Task instructions: Everything in the records below is to be reproduced exactly, apart from the images.

________________________________________

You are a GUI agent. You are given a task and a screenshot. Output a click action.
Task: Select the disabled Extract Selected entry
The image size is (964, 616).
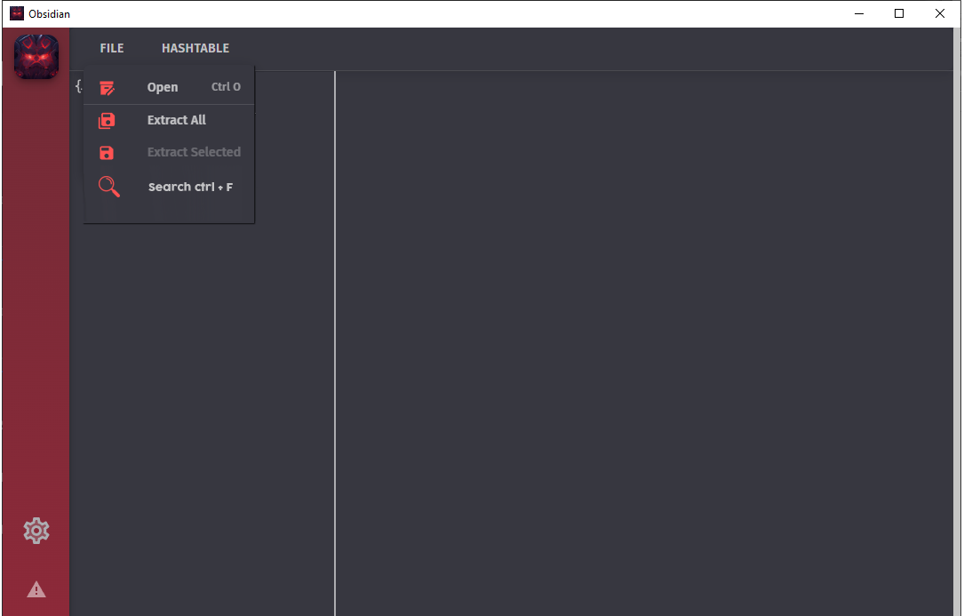point(194,152)
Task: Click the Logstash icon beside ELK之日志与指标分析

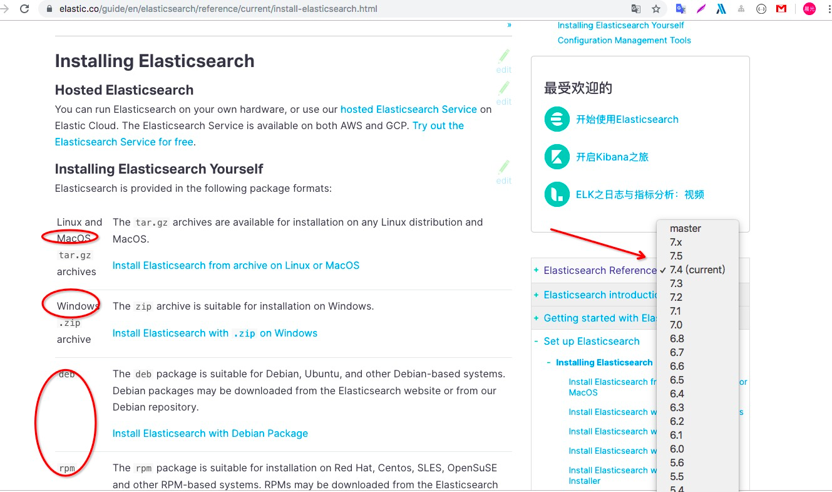Action: (557, 194)
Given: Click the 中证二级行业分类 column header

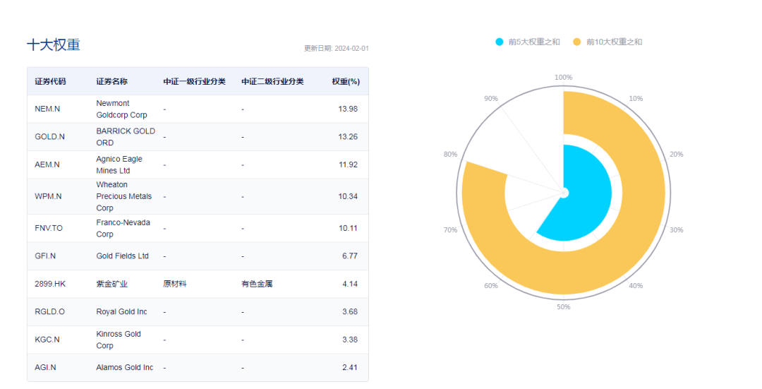Looking at the screenshot, I should point(272,81).
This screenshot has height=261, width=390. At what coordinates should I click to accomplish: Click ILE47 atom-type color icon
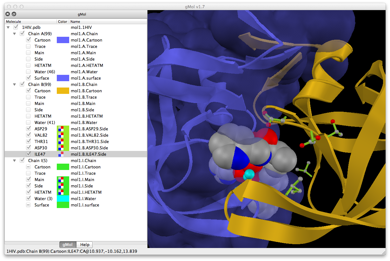point(60,154)
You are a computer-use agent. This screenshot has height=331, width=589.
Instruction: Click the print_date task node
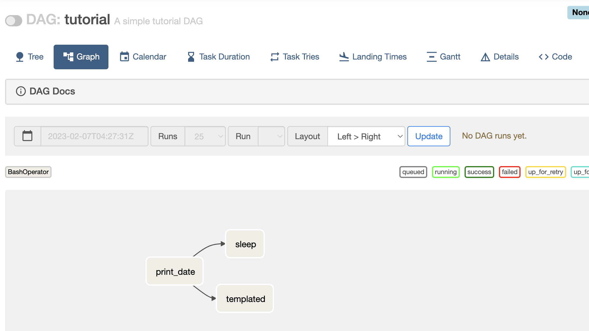click(x=176, y=271)
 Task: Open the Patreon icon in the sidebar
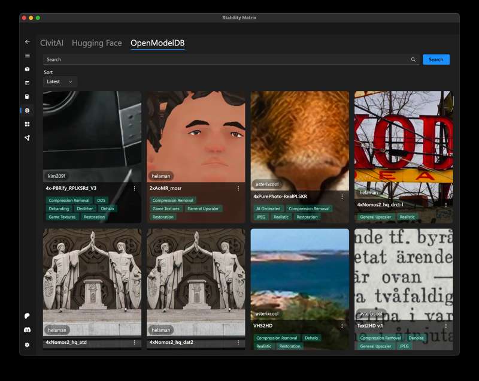27,316
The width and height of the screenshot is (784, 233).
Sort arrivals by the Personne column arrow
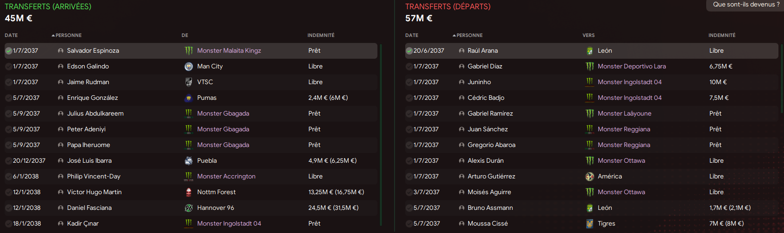click(53, 35)
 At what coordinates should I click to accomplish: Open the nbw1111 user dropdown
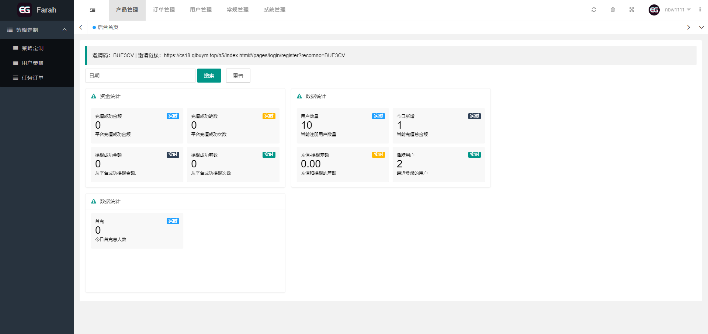[x=677, y=10]
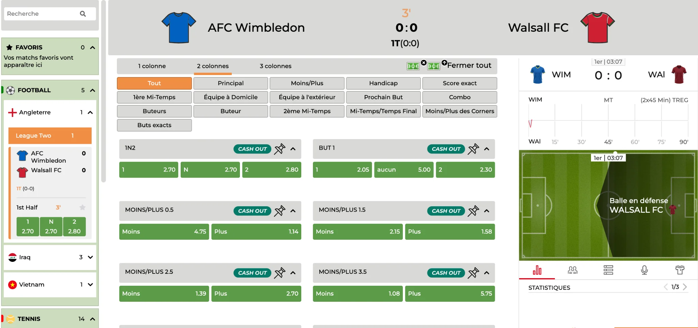
Task: Click the search magnifier icon
Action: coord(83,14)
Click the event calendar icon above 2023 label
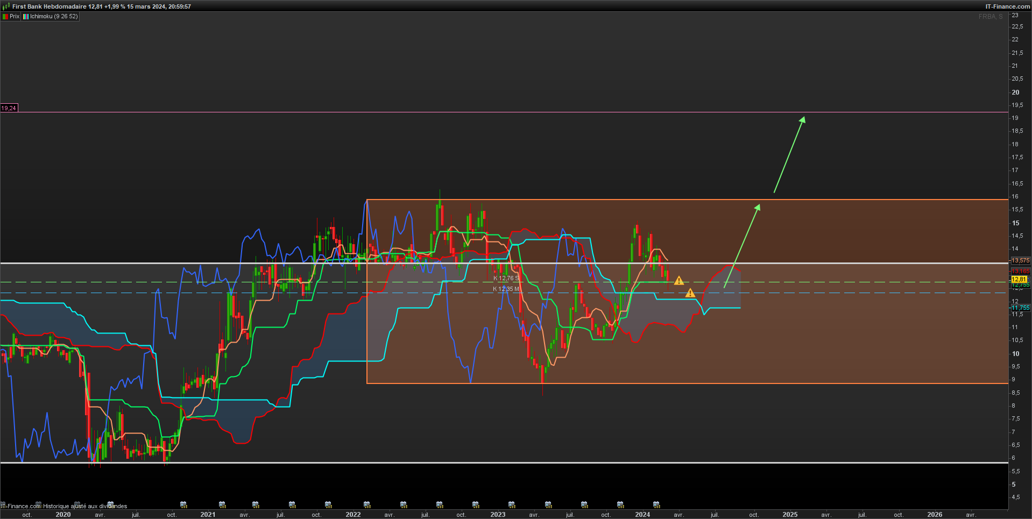Image resolution: width=1032 pixels, height=519 pixels. pos(512,504)
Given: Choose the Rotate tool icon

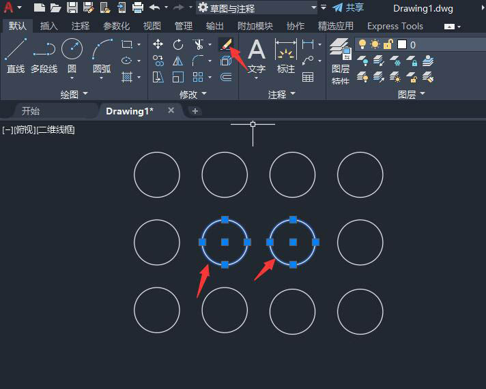Looking at the screenshot, I should [178, 44].
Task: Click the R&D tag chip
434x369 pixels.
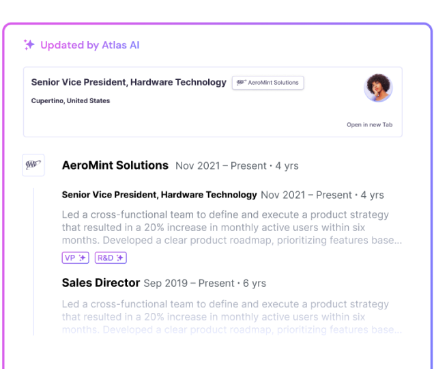Action: [111, 258]
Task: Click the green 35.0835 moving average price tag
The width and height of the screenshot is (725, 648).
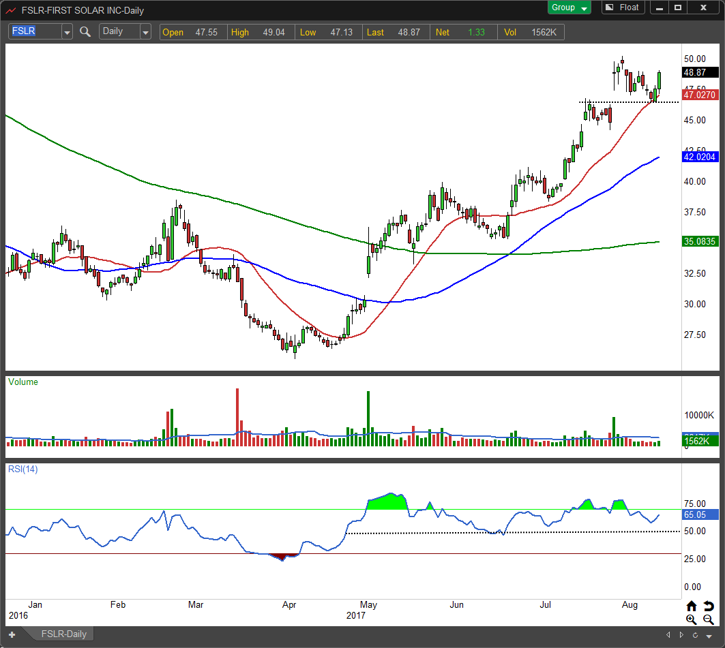Action: [700, 241]
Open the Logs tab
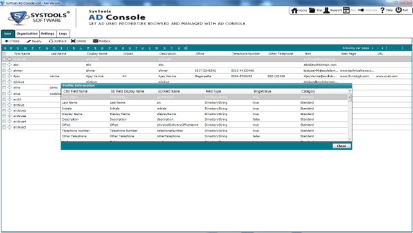This screenshot has width=413, height=233. point(62,33)
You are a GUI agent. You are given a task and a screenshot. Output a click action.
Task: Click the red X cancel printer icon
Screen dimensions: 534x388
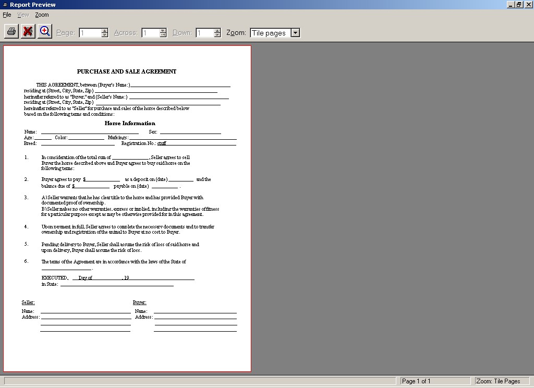(28, 32)
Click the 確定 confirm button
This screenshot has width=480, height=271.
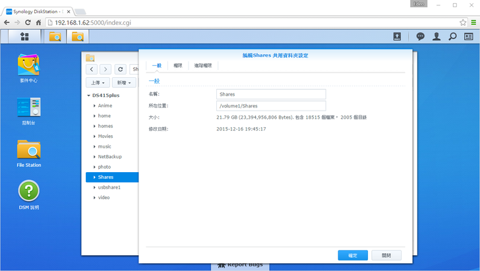[352, 255]
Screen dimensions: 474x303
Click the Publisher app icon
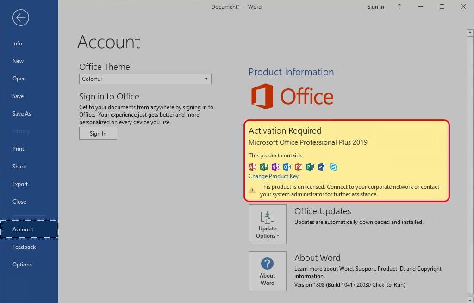(310, 167)
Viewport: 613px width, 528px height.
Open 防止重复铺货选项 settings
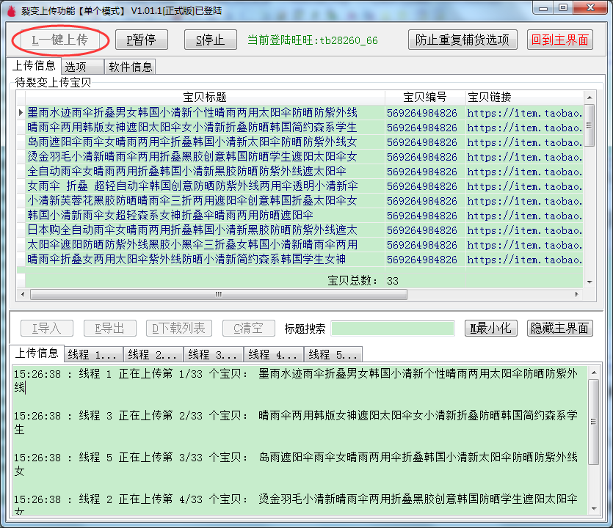[462, 40]
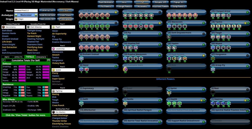Click the Fly power enhancement icon
Image resolution: width=252 pixels, height=129 pixels.
pyautogui.click(x=125, y=37)
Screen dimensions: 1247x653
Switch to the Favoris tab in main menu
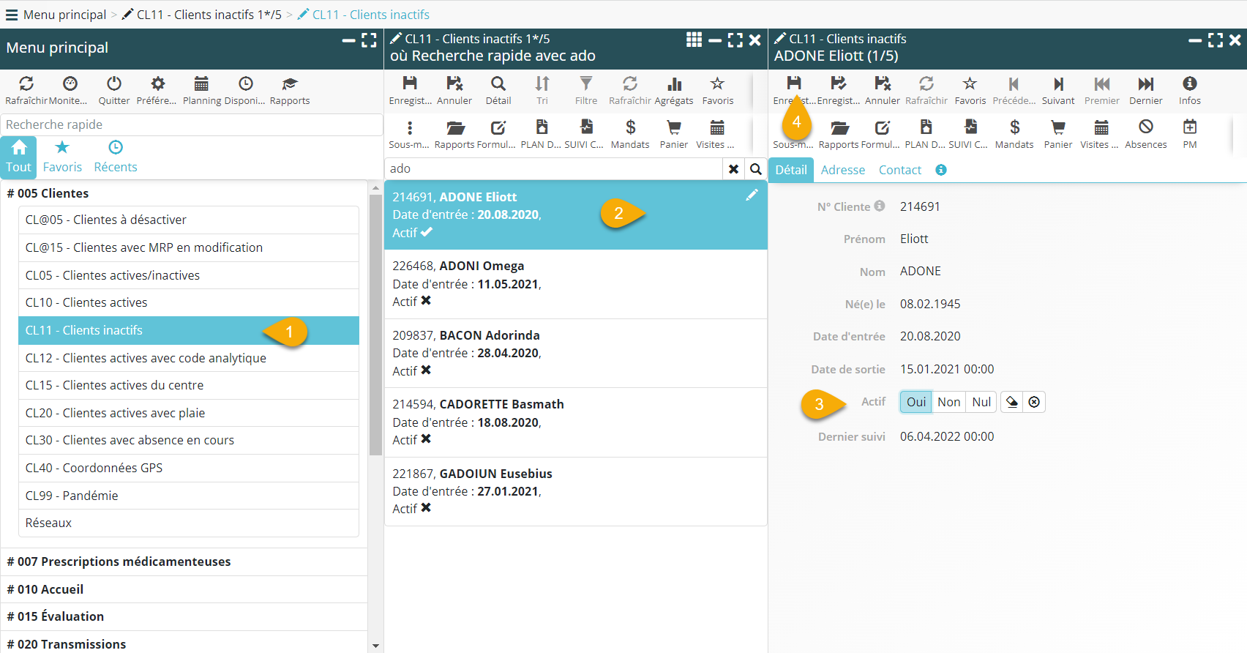click(x=62, y=157)
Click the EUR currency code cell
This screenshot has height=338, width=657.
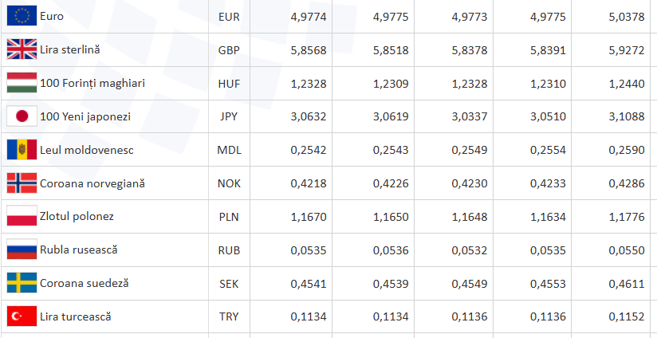pyautogui.click(x=229, y=16)
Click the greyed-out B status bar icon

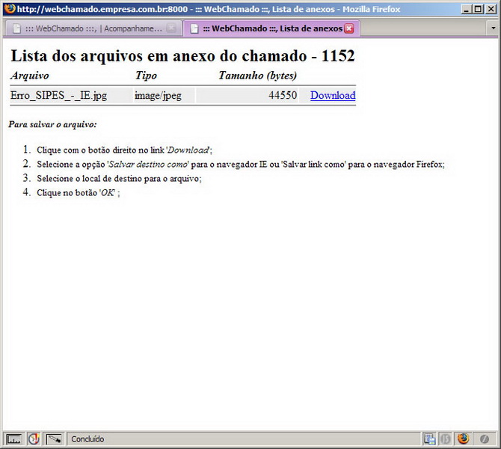(x=446, y=439)
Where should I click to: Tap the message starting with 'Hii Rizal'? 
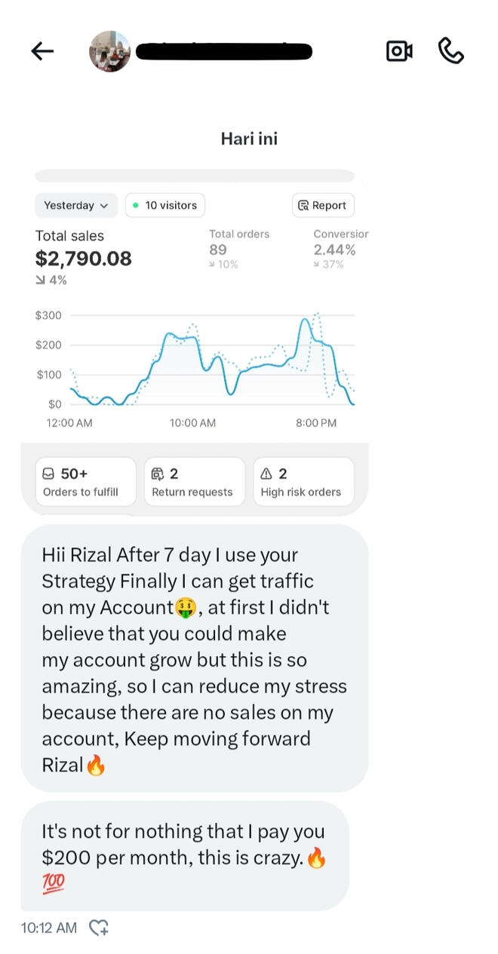[x=194, y=659]
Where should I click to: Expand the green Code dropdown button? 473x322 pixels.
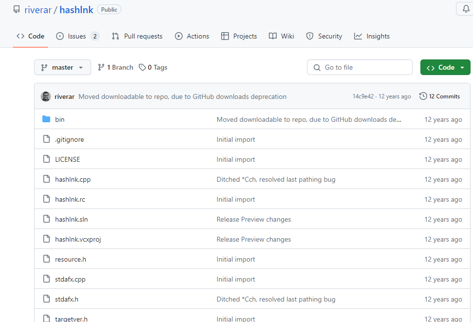tap(445, 67)
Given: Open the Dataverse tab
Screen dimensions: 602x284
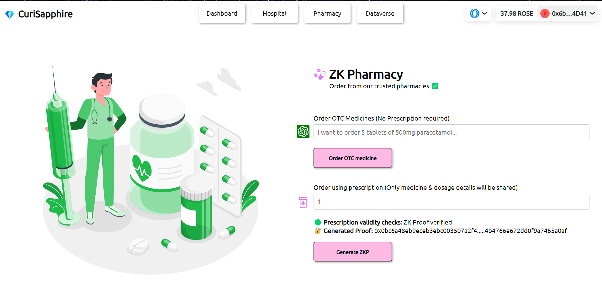Looking at the screenshot, I should [380, 13].
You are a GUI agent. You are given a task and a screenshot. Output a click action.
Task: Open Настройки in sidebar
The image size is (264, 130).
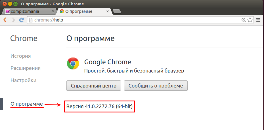coord(23,80)
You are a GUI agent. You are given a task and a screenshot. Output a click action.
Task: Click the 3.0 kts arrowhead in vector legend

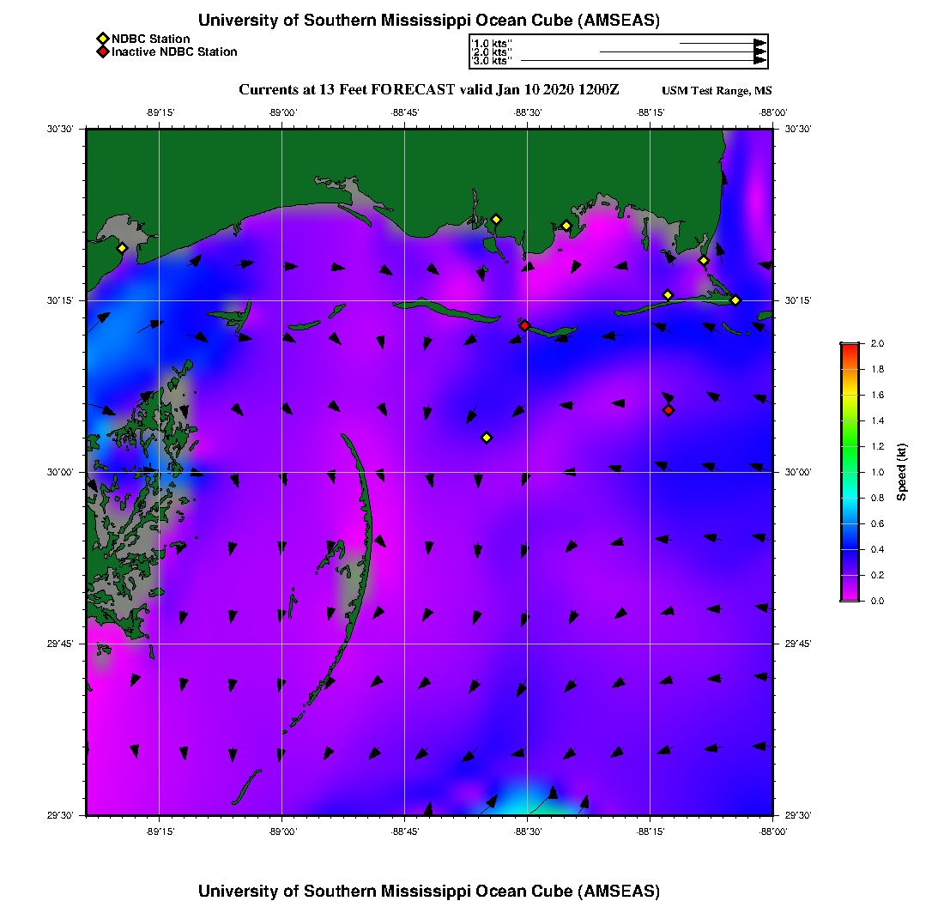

________________________________________

Exercise response:
You are a GUI agent. You are given a task and a screenshot. Output a click action.
Task: Select the disabled Extract Selected entry
The image size is (964, 616).
point(194,152)
Task: Click the Logstash icon beside ELK之日志与指标分析

Action: (557, 194)
Given: Click the 中证二级行业分类 column header

Looking at the screenshot, I should point(272,81).
This screenshot has height=261, width=390. At what coordinates should I click to accomplish: Click ILE47 atom-type color icon
point(60,154)
You are a computer-use agent. This screenshot has height=331, width=589.
Instruction: Click the print_date task node
click(x=176, y=271)
 Task: Open the Patreon icon in the sidebar
27,316
The width and height of the screenshot is (784, 233).
Sort arrivals by the Personne column arrow
click(53, 35)
 At what coordinates should I click to accomplish: Open the nbw1111 user dropdown
[x=677, y=10]
Task: Click the search magnifier icon
Action: coord(83,14)
Click the event calendar icon above 2023 label
Image resolution: width=1032 pixels, height=519 pixels. pos(512,504)
Given: Choose the Rotate tool icon

Looking at the screenshot, I should [178, 44].
Task: Click the R&D tag chip
434x369 pixels.
Action: [111, 258]
Task: Click the green 35.0835 moving average price tag
The width and height of the screenshot is (725, 648).
Action: [700, 241]
Open the Logs tab
This screenshot has width=413, height=233. point(62,33)
You are a GUI agent. You are given a task and a screenshot. Output a click action.
Task: Click the red X cancel printer icon
Screen dimensions: 534x388
(28, 32)
Click the 確定 confirm button
This screenshot has width=480, height=271.
[352, 255]
Screen dimensions: 474x303
Click the Publisher app icon
(310, 167)
Viewport: 613px width, 528px height.
Open 防止重复铺货选项 settings
[462, 40]
Click the Fly power enhancement icon
Image resolution: width=252 pixels, height=129 pixels.
pyautogui.click(x=125, y=37)
Screen dimensions: 1247x653
Switch to the Favoris tab in main menu
click(x=62, y=157)
Click the EUR currency code cell
This screenshot has height=338, width=657.
pyautogui.click(x=229, y=16)
Click the greyed-out B status bar icon

(x=446, y=439)
Where should I click to: Tap the message starting with 'Hii Rizal'? 
[x=194, y=659]
Where should I click to: Expand the green Code dropdown button? 473x322 pixels.
tap(445, 67)
Given: Open the Dataverse tab
Screen dimensions: 602x284
Looking at the screenshot, I should [380, 13].
You are a GUI agent. You are given a task and a screenshot. Output a click action.
Task: Open Настройки in sidebar
The image size is (264, 130).
coord(23,80)
You are a GUI agent. You are given a task and a screenshot. Output a click action.
Task: Click the 3.0 kts arrowhead in vector legend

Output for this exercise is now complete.